Cruise lines have also begun using energy-efficient light bulbs and new window coatings that reflect the heat from the sun to keep rooms cooler. They’ve also been using new hull paint that reduces a ship’s drag in the water.
And increasingly, cruise lines are altering itineraries so ships can slow down and reduce their travel distances, said Lanie Fagan, spokeswoman for the Cruise Line International Association. Carnival Corp., Norwegian Cruise Line and others have said high fuel costs are a factor in new routes.
“While it is paramount to offer a cruise itinerary that a guest wants to sail, the design and sequence of that itinerary can be evaluated to minimize the distance between ports of call and the speed necessary to accomplish that itinerary,” Fagan said.
In many cases, passengers will barely notice the difference.
Besides changing port calls on some routes, Royal Caribbean is reviewing its departure and arrival. In some cases, ships are leaving port half an hour earlier at night or arriving half an hour later in the morning — allowing ships to travel at slower speeds between ports.

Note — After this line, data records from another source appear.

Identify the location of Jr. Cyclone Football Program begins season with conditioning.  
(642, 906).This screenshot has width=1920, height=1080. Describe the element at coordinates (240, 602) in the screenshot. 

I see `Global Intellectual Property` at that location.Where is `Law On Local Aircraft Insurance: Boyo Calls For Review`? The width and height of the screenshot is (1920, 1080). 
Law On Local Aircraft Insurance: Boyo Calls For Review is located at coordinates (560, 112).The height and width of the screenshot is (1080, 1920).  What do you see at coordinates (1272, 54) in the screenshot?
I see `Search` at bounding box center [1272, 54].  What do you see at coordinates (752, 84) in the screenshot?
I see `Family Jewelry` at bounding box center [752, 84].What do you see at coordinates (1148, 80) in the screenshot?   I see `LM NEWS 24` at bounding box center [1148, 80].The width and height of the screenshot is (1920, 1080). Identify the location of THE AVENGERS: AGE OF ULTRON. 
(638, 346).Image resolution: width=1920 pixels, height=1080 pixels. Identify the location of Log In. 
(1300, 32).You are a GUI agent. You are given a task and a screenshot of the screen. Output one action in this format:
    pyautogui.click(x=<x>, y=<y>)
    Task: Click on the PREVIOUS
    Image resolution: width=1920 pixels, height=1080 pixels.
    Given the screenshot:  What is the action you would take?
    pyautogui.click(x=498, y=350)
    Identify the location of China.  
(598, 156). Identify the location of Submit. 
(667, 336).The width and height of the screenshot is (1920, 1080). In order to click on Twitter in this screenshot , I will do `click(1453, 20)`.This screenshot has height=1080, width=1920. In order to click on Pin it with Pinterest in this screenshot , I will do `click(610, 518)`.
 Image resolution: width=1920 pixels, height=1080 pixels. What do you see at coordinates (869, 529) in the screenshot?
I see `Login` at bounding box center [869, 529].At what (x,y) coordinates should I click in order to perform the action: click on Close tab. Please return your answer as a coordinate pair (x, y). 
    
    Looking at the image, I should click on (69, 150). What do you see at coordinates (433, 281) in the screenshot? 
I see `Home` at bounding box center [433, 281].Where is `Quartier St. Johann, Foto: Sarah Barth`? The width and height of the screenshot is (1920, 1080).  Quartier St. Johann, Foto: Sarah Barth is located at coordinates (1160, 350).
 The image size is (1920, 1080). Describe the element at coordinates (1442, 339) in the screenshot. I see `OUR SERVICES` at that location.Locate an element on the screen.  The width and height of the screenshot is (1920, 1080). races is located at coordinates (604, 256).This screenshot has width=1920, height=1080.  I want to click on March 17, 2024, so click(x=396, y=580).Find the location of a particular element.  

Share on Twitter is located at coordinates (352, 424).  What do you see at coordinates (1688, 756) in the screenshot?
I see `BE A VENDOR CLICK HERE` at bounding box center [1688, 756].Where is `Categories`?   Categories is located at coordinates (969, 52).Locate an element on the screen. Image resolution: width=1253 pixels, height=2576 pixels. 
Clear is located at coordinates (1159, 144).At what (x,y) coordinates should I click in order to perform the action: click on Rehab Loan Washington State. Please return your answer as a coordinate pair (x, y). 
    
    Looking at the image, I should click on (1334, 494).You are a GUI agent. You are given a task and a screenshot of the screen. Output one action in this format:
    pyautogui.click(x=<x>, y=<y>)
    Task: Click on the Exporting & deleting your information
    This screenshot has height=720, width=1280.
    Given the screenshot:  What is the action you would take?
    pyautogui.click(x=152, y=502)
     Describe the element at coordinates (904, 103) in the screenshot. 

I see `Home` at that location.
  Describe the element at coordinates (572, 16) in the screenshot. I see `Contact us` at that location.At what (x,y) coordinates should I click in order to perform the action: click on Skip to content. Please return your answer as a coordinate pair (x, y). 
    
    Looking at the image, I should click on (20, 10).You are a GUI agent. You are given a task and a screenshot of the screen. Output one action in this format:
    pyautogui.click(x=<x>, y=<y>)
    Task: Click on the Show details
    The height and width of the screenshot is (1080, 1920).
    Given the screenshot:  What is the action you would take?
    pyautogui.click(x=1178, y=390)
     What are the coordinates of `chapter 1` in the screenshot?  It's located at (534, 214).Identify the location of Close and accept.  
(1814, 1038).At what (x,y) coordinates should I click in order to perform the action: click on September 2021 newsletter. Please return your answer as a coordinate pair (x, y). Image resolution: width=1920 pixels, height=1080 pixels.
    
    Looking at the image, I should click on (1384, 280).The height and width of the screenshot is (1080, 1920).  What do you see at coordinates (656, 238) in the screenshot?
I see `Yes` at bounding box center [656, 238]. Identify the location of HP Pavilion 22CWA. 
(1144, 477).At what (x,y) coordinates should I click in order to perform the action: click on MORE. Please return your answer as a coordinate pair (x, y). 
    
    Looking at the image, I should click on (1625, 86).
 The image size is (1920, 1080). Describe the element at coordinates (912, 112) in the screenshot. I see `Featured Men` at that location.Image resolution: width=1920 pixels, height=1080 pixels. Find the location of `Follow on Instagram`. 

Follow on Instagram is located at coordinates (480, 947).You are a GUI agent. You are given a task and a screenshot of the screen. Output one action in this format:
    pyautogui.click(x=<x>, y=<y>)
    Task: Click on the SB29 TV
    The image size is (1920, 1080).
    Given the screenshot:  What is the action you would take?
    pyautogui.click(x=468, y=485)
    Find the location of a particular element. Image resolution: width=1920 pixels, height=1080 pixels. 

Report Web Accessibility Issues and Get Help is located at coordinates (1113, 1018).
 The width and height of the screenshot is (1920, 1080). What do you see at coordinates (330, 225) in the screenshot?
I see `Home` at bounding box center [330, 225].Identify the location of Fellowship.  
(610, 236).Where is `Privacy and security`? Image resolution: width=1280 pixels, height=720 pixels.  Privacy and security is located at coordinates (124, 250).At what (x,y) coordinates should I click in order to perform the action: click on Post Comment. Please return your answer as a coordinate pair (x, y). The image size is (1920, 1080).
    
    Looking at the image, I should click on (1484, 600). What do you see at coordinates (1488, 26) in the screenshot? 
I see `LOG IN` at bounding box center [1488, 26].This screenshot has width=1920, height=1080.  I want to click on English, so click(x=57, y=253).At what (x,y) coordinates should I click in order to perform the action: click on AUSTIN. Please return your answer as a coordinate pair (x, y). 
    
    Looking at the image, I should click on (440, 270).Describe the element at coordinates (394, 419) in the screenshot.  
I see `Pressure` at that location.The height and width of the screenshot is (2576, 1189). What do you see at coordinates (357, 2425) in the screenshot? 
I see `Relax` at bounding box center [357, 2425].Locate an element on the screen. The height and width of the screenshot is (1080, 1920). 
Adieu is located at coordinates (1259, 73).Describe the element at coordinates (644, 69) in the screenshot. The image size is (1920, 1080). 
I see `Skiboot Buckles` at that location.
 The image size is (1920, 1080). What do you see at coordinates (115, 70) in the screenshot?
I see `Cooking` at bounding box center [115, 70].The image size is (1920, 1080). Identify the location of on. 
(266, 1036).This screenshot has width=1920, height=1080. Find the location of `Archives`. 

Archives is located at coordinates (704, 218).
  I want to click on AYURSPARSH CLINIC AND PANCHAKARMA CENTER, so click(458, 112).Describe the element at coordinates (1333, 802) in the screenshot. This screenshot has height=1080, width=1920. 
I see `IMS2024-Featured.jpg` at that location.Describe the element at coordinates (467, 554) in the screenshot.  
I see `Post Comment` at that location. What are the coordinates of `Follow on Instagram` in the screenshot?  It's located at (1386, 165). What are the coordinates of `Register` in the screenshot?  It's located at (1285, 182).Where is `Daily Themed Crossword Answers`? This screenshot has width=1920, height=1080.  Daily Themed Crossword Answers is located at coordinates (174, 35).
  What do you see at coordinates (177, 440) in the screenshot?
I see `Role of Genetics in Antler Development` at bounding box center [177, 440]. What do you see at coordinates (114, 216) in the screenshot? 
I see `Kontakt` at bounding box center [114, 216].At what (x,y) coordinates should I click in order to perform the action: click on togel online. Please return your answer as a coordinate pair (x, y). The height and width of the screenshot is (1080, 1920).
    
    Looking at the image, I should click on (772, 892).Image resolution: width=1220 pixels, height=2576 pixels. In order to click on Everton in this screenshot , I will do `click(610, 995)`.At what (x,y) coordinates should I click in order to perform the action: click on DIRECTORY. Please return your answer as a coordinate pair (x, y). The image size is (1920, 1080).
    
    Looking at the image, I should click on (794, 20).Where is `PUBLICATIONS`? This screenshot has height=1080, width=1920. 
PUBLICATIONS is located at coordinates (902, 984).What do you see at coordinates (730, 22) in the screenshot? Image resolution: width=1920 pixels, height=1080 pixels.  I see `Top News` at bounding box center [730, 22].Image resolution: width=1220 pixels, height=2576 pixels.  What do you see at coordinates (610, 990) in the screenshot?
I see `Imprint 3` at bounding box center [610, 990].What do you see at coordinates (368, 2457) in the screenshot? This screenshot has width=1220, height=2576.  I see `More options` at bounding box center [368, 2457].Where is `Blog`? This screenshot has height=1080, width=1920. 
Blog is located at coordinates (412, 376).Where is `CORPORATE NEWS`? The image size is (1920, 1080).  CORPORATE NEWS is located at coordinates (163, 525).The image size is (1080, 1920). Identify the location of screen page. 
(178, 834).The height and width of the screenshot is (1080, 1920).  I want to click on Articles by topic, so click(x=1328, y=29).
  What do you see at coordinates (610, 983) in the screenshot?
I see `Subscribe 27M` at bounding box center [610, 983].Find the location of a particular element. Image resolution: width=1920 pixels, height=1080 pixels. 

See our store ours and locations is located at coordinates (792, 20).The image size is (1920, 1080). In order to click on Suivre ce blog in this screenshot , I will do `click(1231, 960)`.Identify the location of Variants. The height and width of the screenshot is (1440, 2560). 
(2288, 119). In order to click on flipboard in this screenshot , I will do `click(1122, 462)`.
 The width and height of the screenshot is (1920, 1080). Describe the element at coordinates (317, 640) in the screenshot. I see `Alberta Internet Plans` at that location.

Cutting speed cuts costs. For example, going 23 knots will consume twice as much fuel as going 15 knots for the new Solstice class of ship being launched this year by Celebrity Cruises, said John Krousouloudis, senior vice president for marine operations.
Even as cruise lines watched fuel prices ratchet up costs, some port cities had already seen an opportunity.
In Maine, a consortium that promotes Portland as a cruise ship destination is using high fuel costs as part of its marketing strategy.
Last fall, Discover Portland & Beyond Executive Director Sandra Needham met with half a dozen cruise ship companies in south Florida. She presented them with some mock itineraries for their ships detailing how much money they could save in fuel costs if they included Portland on certain routes.
Besides touting southern Maine’s attractions, Needham wanted to show cruise line executives how having port calls relatively close together could save them money.
By stopping at ports that are relatively close together, the ships could cruise at speeds of 12 knots or so rather than higher fuel-guzzling speeds, she said. Her itineraries showed that a few tweaks here and there could save cruise lines between $40,000 and $100,000 a week in fuel alone — and that was ten months ago, when fuel prices were lower.
She thinks the high price of fuel is one reason cruise lines have committed to bringing large ships, those with over 1,000 passengers, to Portland 34 times next year, up from 24 stops this year.